I follow two blogging psychotherapists – Dr Gerald Stein (now retired) and Martha Crawford from ‘What a Shrink Thinks‘ – and today I wanted to introduce you to a third, who I feel fortunate to have come across recently. Alison Crosthwait is the author of ‘The Good Therapists’ website and, as with the other two therapists I mentioned above, her writing is beautiful, moving and thought-provoking. She has published a wonderful book called ‘What it feels like to change‘ which is available through her website, and is a collection of some of her blog posts. The posts cover everything from ‘preparing’ for therapy sessions, to love and caring in therapy, to the process of understanding between therapist and client, to rage in therapy, and much more. I read it on my Kindle, and it is liberally highlighted – so much so that I really struggle to pick a sentence or paragraph to share here, but I will go with these two, which really spoke to me both in terms of my relationship with my husband, and my relationship with my therapist:

Every human being struggles in intimate relationships. The ability to sustain this struggle is a sign of health. This involves the ability to recognize the humanity of another person even when they have deeply wounded us. The ability to ask for help. The ability to speak of our experience even when it feels risky. The capacity to tolerate the ways in which those close to us do not meet our needs”.

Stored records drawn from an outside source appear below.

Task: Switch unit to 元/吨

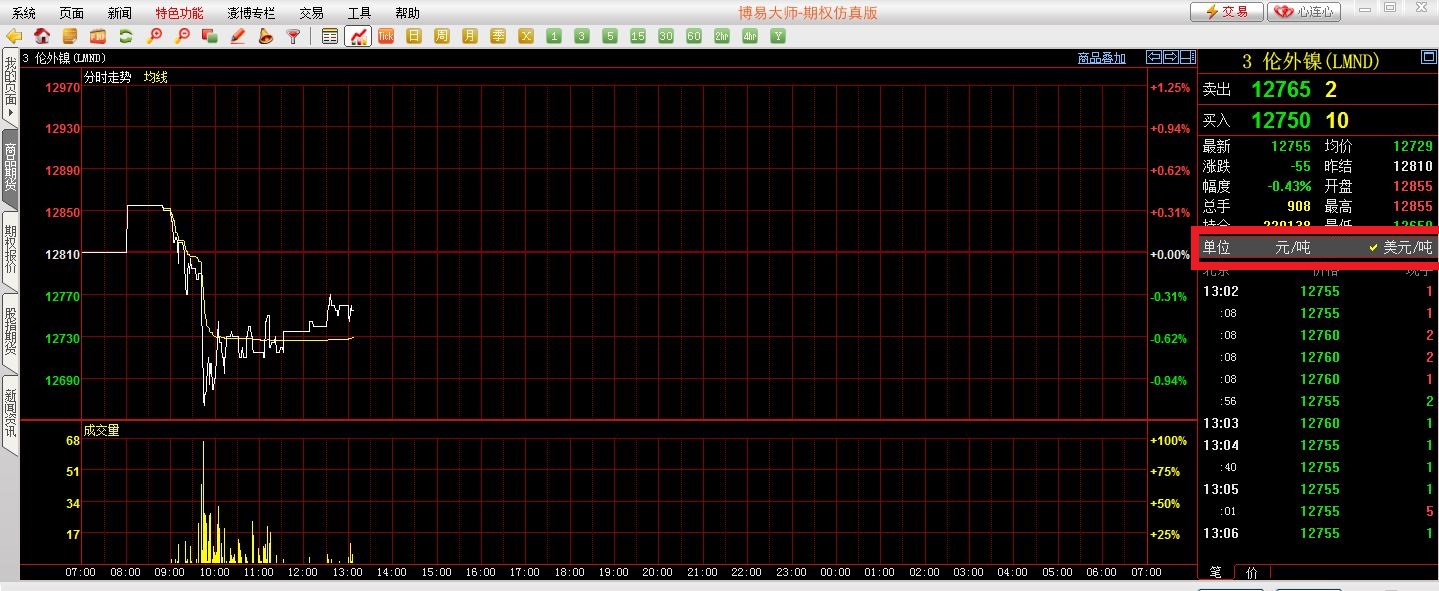Action: [1292, 247]
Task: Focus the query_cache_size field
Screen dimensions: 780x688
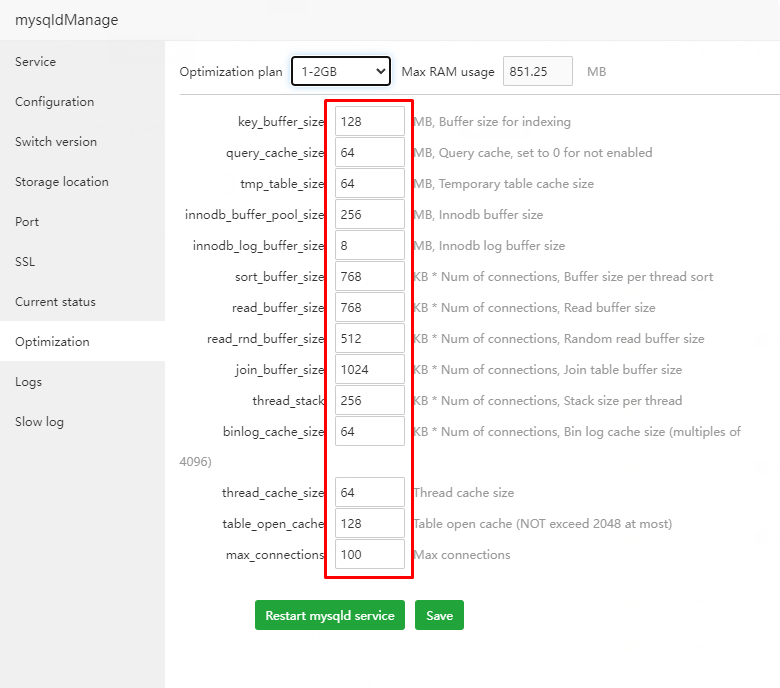Action: (x=369, y=153)
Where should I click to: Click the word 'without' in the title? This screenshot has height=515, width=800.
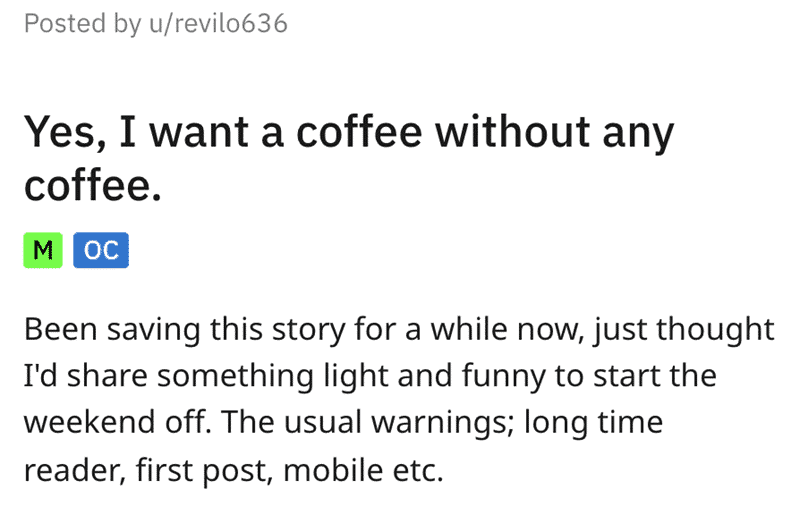click(512, 132)
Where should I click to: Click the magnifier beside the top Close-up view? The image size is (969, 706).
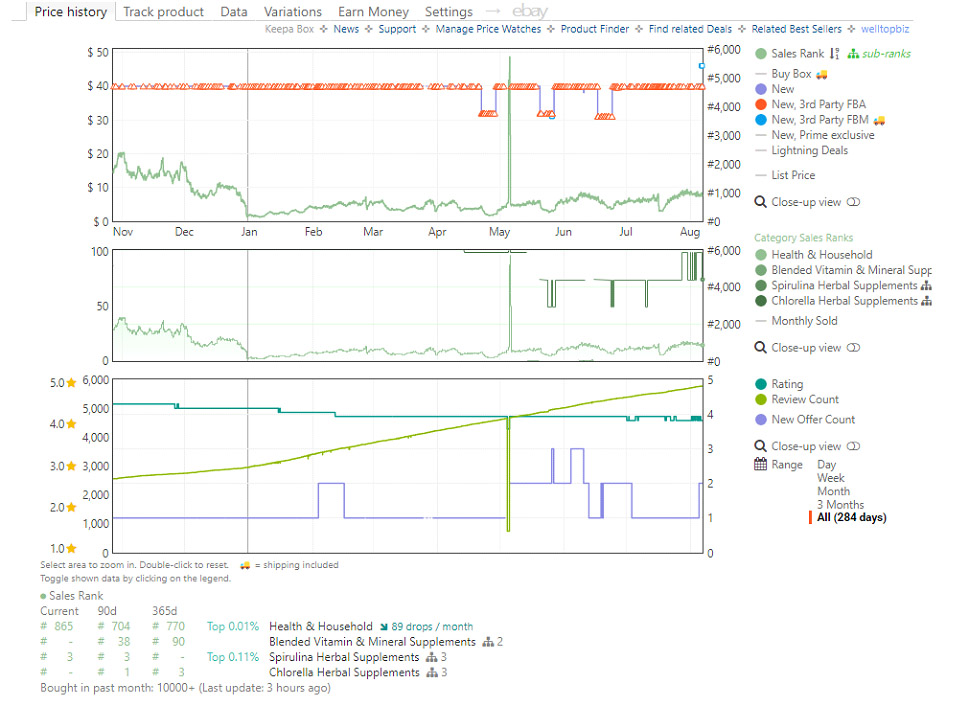coord(761,202)
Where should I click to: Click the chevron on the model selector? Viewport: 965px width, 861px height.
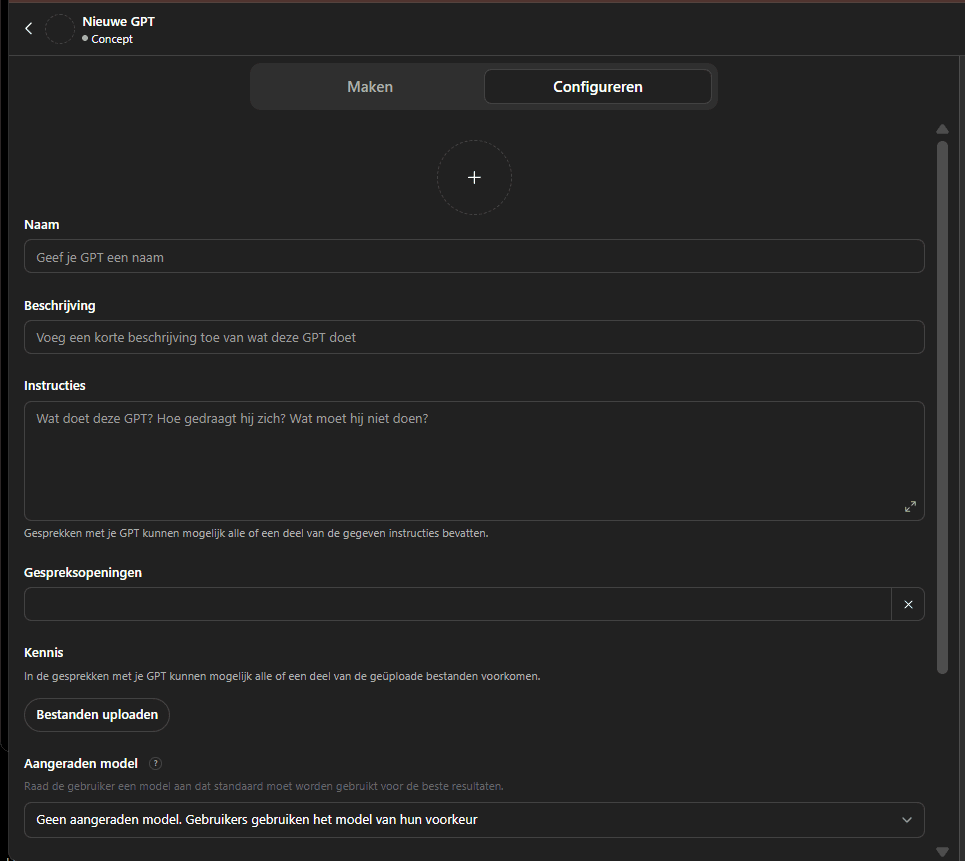(907, 820)
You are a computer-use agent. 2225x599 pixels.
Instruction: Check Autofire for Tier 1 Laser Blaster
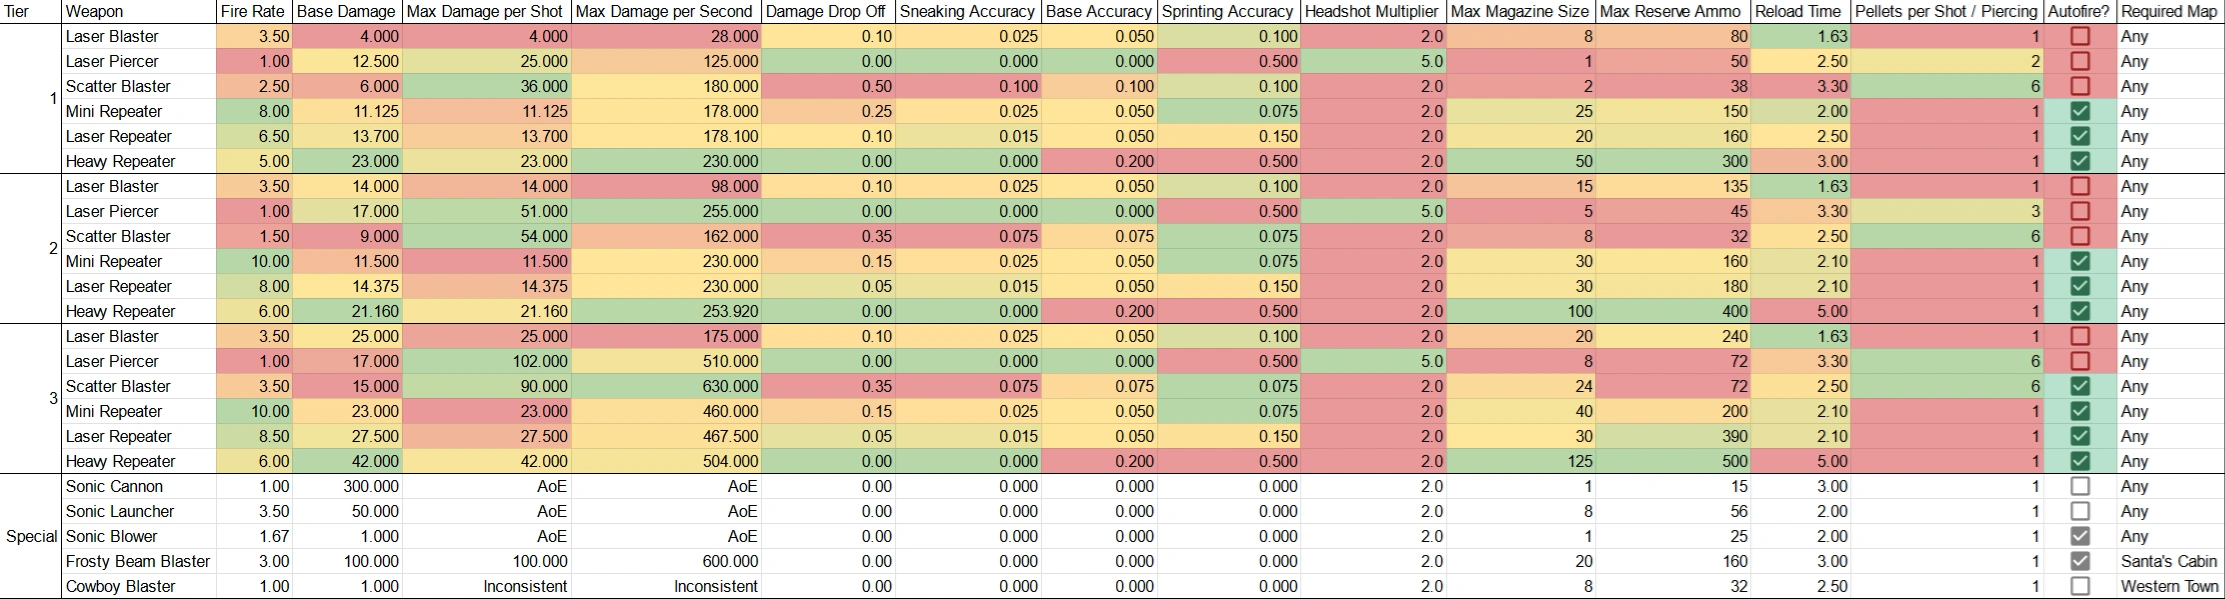tap(2080, 36)
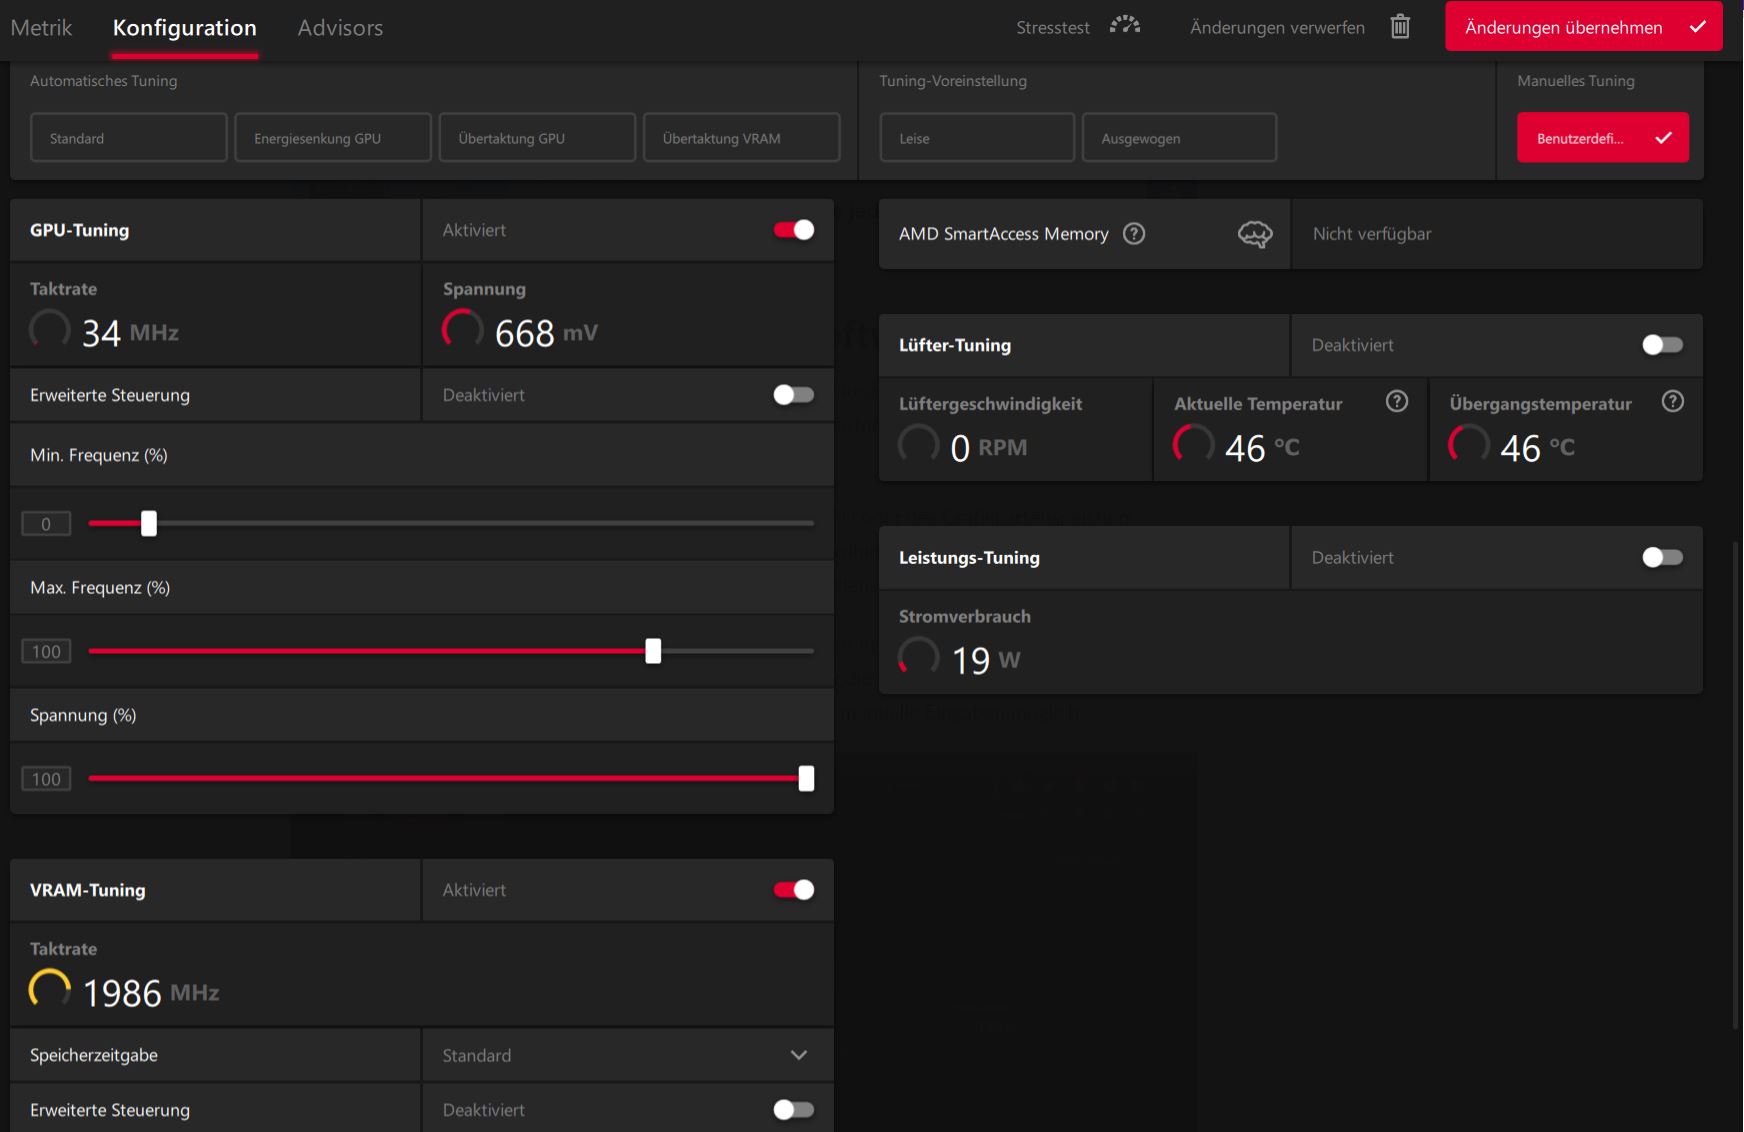Click the AMD SmartAccess Memory help icon
Screen dimensions: 1744x1132
1134,234
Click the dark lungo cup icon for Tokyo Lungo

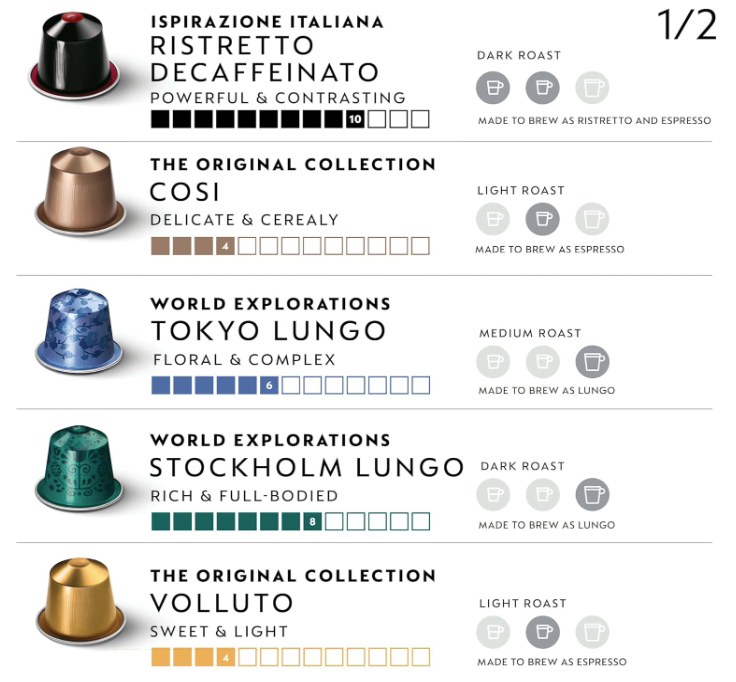pyautogui.click(x=592, y=361)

I come in. I sit down. I say what is on my mind. And we talk. And I have to bear being who I am. Not the person I want to be, plan to be, strive to be. But me. And my therapist has to bear being who she is too. And who she is with me. And me with her. Owwww. It hurts to think about. It is so raw.”

And that’s one reason why the words of a writer-therapist can be so important to us, as clients – they write both as therapist and as client (or ex-client). They have been where we are, and can empathise with us, and we with them. They are the ‘proof’ that this process, which often seems so mysterious and indefinable, has worked for them and they see it working every day, for others like us. We can do it – even when we feel that we can’t. And we feel that we can’t, a lot.

But my favourite quote from Alison is this one, which I saw on ‘The Good Therapists’ Facebook page and which is by far the best description I have come across of what it feels like to change: “In order to change you need repeated exposure to your own coming apart, to the border between conscious and unconscious, and to the parts of yourself that you resist being with”. These questions of change and resistance have been ones I have grappled with immensely over the last few months, and I continue to go through that very painful (but rewarding) repeated exposure to my own coming apart.

Having enjoyed her book so much, I feel really honoured that Alison has included my blog in a ‘Psychotherapy Client Resource List’ that she has compiled for her new venture, ‘Therapy School’. Alison has kindly allowed me to share this fantastic reading list which you can find here (though it is normally part of her course), and I am very grateful to her for that. I really hope you find it useful – I have read a small number of these books so far, and have found them helpful and inspiring.

I am thankful for to all those – therapists and clients – who take ‘the risk’ of writing  about their thoughts and experiences, sometimes incredibly intimate ones. They have added something to my own and to others’ experiences of this amazing process of psychotherapy which, as Alison has written, is “not just about relief of suffering…it is about living a good life“.